Stored data
==============================

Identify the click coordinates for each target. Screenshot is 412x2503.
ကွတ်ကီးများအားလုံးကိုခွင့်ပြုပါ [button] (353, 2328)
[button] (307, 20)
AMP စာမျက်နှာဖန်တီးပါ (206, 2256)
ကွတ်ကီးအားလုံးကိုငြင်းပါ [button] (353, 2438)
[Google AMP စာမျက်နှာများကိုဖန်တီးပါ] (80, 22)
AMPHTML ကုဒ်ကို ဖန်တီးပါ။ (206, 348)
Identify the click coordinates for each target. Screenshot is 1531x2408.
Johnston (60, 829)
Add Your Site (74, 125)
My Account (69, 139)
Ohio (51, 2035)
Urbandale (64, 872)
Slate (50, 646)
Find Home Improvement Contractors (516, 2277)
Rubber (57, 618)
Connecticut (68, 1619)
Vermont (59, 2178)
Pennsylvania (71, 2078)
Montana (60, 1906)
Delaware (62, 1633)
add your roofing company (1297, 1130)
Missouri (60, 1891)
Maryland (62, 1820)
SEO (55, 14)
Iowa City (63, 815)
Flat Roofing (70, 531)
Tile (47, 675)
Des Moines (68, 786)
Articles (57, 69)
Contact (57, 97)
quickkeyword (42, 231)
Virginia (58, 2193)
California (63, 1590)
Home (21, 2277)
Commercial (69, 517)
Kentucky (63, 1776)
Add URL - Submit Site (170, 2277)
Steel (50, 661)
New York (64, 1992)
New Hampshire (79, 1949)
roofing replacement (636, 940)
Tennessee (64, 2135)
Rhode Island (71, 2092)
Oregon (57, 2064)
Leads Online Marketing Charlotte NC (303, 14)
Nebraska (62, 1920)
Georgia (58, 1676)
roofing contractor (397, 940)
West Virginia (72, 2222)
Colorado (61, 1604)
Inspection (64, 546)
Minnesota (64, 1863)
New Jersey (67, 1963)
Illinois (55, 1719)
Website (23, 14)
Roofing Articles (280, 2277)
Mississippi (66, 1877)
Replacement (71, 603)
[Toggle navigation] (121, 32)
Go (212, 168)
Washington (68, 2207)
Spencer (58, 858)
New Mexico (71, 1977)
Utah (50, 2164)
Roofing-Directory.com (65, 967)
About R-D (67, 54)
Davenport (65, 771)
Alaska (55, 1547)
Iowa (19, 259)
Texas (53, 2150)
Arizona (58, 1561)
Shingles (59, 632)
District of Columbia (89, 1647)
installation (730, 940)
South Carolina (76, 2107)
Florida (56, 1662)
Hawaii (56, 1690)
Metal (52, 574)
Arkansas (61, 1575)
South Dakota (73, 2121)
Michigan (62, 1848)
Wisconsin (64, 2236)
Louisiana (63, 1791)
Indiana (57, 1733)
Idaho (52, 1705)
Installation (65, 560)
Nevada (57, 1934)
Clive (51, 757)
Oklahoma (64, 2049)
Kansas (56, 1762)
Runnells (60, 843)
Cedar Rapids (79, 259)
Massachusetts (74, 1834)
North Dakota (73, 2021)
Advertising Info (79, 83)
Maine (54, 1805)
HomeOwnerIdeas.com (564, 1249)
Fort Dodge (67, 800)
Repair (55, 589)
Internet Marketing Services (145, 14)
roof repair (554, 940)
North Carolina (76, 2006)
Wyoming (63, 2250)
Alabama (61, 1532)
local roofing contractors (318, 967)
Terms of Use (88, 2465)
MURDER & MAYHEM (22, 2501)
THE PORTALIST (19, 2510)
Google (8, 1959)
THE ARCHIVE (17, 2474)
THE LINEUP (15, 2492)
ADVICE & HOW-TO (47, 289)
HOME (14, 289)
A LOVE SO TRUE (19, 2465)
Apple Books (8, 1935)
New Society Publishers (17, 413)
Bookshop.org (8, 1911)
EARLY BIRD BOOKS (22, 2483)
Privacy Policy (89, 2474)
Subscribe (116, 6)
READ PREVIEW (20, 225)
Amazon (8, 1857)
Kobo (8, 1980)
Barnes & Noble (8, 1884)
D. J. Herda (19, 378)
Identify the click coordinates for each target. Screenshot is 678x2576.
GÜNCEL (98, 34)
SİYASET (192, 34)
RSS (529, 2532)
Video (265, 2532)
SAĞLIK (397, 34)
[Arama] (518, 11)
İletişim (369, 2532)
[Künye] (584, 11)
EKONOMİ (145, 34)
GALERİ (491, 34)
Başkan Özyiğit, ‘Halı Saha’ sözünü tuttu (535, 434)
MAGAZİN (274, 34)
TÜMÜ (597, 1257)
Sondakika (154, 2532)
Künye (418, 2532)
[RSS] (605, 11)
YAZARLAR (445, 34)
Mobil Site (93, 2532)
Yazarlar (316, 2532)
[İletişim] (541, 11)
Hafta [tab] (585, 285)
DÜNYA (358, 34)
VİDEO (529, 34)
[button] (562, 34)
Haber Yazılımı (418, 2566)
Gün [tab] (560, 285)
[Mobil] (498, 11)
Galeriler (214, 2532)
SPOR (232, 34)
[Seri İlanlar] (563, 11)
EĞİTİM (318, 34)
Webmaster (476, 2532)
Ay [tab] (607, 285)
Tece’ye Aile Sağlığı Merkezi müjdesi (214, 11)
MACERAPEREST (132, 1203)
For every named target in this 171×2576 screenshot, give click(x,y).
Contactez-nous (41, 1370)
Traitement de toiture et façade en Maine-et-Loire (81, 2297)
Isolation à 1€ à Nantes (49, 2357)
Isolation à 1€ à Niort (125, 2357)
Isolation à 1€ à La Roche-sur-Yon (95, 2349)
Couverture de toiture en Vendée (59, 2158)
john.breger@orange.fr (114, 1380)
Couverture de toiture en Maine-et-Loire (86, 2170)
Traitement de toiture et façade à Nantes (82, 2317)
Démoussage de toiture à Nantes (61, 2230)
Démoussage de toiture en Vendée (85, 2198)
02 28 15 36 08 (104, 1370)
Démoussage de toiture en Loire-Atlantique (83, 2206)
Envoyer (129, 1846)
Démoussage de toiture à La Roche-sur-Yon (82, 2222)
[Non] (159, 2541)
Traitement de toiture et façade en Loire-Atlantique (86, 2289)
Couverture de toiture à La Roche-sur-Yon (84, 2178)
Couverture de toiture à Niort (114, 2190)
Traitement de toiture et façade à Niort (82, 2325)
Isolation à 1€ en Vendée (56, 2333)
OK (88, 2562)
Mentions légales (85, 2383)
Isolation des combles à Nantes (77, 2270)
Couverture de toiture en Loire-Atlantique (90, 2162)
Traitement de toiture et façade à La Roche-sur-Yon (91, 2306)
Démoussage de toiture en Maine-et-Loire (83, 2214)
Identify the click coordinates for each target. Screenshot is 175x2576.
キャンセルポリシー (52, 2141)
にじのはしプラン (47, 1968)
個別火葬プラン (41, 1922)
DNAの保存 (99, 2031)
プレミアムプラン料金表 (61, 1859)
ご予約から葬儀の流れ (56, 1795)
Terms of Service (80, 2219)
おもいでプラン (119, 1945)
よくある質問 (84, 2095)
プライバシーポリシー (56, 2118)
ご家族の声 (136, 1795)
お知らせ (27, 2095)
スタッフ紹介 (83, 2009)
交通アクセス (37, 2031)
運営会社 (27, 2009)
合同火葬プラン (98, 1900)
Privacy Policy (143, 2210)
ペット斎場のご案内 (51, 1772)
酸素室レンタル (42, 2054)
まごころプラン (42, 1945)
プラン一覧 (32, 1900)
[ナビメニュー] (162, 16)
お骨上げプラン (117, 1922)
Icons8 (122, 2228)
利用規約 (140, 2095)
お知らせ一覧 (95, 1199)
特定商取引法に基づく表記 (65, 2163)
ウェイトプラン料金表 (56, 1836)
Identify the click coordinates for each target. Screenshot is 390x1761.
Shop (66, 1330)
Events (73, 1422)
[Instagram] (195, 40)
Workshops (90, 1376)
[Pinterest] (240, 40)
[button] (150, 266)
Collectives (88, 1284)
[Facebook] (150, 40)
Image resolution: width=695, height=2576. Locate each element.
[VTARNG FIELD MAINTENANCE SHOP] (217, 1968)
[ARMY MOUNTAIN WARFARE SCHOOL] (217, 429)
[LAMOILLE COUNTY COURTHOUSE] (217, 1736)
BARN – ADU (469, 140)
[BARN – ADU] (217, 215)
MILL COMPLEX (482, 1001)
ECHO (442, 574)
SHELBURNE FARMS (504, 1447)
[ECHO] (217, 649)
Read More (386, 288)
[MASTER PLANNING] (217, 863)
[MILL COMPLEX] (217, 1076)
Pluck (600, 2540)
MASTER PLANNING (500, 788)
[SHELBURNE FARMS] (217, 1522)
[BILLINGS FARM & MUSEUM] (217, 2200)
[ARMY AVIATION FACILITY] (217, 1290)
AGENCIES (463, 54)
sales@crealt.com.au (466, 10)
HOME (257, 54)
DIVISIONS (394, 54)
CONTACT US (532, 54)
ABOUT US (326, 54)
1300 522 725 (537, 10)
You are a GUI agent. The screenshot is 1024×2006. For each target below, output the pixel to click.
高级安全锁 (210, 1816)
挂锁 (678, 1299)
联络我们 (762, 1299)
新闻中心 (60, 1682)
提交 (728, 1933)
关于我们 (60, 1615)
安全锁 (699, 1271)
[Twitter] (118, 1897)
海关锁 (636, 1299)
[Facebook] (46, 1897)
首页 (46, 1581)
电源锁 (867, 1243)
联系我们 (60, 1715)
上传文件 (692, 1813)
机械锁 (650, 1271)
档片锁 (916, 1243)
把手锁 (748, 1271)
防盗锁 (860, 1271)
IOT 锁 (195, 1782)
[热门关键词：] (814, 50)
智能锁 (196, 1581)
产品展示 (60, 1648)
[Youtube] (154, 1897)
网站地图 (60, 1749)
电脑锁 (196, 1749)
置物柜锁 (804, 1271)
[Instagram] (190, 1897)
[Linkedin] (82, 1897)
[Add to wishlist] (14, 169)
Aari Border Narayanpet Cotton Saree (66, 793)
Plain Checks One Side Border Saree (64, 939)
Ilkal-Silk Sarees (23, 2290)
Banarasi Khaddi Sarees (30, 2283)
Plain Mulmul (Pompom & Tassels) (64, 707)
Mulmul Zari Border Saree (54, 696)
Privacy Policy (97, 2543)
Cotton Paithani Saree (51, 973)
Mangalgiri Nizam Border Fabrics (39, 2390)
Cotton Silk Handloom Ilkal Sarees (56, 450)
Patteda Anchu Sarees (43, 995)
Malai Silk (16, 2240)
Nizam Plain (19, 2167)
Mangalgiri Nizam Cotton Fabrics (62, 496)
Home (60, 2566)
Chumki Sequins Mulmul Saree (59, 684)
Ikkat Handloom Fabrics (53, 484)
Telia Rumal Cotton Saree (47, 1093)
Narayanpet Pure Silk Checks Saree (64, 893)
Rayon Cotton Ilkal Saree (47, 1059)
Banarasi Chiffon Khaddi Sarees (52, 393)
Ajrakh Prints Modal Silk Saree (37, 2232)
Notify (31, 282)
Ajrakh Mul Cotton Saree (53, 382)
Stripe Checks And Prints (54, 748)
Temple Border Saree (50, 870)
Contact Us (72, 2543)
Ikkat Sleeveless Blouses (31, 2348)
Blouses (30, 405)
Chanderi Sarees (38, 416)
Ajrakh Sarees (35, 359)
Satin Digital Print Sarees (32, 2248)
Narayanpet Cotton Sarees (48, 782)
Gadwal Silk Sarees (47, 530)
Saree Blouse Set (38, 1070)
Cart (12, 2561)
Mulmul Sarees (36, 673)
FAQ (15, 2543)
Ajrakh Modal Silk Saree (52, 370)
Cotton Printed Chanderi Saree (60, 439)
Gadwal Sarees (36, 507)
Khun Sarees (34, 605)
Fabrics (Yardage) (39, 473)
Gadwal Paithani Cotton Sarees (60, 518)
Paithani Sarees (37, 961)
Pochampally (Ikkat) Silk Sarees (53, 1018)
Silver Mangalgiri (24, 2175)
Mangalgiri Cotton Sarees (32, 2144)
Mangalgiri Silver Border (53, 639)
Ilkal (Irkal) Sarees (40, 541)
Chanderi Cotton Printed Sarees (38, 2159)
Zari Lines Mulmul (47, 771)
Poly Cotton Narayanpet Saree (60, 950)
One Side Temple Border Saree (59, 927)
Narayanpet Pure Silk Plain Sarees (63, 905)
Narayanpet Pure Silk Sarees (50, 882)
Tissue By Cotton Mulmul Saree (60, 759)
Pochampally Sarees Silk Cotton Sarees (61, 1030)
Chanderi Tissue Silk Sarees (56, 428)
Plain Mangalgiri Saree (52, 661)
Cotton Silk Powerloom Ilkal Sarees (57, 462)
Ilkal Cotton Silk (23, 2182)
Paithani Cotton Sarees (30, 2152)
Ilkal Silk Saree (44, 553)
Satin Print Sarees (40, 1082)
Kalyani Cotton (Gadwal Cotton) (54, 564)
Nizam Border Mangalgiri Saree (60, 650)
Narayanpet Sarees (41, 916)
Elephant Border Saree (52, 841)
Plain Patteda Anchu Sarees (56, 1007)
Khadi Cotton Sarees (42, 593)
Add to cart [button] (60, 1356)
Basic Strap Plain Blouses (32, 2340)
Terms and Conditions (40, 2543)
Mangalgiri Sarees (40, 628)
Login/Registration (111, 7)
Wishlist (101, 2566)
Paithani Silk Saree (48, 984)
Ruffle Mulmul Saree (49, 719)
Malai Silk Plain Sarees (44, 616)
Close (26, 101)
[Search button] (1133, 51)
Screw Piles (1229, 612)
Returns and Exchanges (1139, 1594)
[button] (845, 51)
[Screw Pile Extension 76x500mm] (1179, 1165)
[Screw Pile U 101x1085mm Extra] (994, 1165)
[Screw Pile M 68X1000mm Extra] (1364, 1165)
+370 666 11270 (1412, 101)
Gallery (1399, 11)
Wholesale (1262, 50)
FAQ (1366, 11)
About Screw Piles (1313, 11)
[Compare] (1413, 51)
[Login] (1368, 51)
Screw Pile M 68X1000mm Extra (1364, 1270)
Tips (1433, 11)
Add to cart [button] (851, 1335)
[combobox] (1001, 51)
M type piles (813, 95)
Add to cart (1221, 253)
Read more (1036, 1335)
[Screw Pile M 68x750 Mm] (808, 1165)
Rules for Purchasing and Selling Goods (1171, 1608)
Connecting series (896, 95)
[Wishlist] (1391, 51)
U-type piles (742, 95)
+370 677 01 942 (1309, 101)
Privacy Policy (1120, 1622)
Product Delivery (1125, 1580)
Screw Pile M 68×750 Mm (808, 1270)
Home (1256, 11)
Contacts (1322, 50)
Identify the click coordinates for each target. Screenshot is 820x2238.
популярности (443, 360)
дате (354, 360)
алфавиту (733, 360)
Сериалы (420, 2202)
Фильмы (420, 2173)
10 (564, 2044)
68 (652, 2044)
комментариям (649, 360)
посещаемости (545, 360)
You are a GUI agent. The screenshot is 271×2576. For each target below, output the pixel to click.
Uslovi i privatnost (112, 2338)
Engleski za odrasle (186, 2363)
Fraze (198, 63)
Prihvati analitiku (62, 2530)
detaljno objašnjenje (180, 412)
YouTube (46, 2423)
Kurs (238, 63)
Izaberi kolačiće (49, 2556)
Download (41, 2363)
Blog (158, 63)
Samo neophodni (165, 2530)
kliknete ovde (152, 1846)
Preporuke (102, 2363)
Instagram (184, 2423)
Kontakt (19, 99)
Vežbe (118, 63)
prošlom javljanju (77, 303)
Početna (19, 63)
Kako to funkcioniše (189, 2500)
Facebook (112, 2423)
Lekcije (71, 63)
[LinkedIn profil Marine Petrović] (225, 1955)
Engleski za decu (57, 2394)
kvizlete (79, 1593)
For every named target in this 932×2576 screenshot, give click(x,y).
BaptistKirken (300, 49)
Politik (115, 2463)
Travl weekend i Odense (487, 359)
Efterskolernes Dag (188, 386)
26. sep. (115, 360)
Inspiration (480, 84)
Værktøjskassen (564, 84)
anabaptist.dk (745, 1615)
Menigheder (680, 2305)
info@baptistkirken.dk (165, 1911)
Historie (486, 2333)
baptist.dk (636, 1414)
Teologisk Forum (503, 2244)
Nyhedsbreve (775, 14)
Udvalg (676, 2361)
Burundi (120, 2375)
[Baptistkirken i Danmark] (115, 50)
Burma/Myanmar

==============================

Output the line bearing "Download (41, 2363)" along with all the lines after it through the end of the entries, exactly, and no other lines.

*OUTPUT FOR THIS TASK*:
Download (41, 2363)
Blog (158, 63)
Samo neophodni (165, 2530)
kliknete ovde (152, 1846)
Preporuke (102, 2363)
Instagram (184, 2423)
Kontakt (19, 99)
Vežbe (118, 63)
prošlom javljanju (77, 303)
Početna (19, 63)
Kako to funkcioniše (189, 2500)
Facebook (112, 2423)
Lekcije (71, 63)
[LinkedIn profil Marine Petrović] (225, 1955)
Engleski za decu (57, 2394)
kvizlete (79, 1593)
For every named target in this 932×2576 screenshot, give click(x,y).
BaptistKirken (300, 49)
Politik (115, 2463)
Travl weekend i Odense (487, 359)
Efterskolernes Dag (188, 386)
26. sep. (115, 360)
Inspiration (480, 84)
Værktøjskassen (564, 84)
anabaptist.dk (745, 1615)
Menigheder (680, 2305)
info@baptistkirken.dk (165, 1911)
Historie (486, 2333)
baptist.dk (636, 1414)
Teologisk Forum (503, 2244)
Nyhedsbreve (775, 14)
Udvalg (676, 2361)
Burundi (120, 2375)
[Baptistkirken i Danmark] (115, 50)
Burma/Myanmar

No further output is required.